> **PROBLEM STATEMENT**
Pull out the lines from the one containing "The image size" through the final line of the listing below and repeat them exactly. Leave the pictures behind.

> **DATA FOR THIS EXERCISE**
_ _ _ _ _
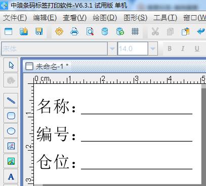Open the 绘图(D) menu
Screen dimensions: 206x186
click(x=105, y=18)
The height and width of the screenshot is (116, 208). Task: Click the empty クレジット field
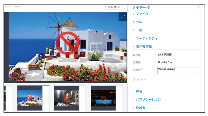click(x=179, y=79)
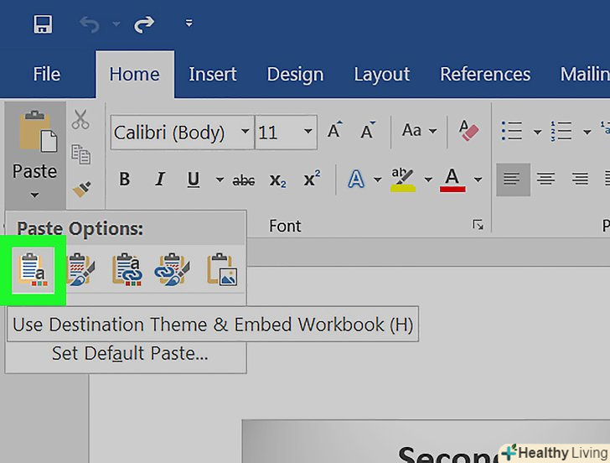Open the Change Case Aa dropdown
This screenshot has width=610, height=463.
419,131
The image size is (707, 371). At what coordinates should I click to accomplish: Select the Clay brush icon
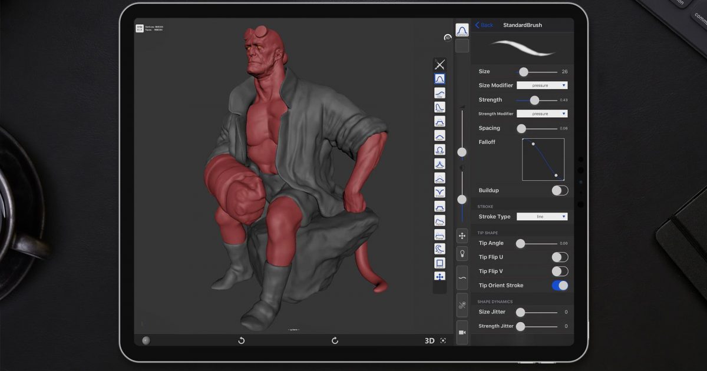(x=440, y=93)
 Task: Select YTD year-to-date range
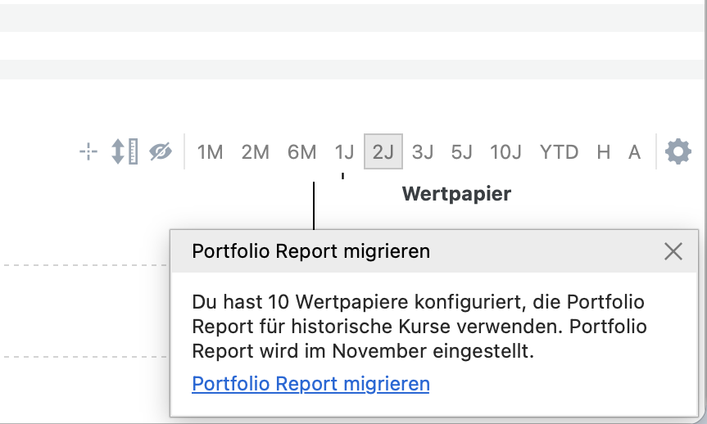[x=559, y=152]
_ _ _ _ _
> **ANSWER BOX**
The image size is (707, 371). At what coordinates should I click to accomplish: Select the Clay brush icon
(x=440, y=93)
 Task: Select YTD year-to-date range
[x=559, y=152]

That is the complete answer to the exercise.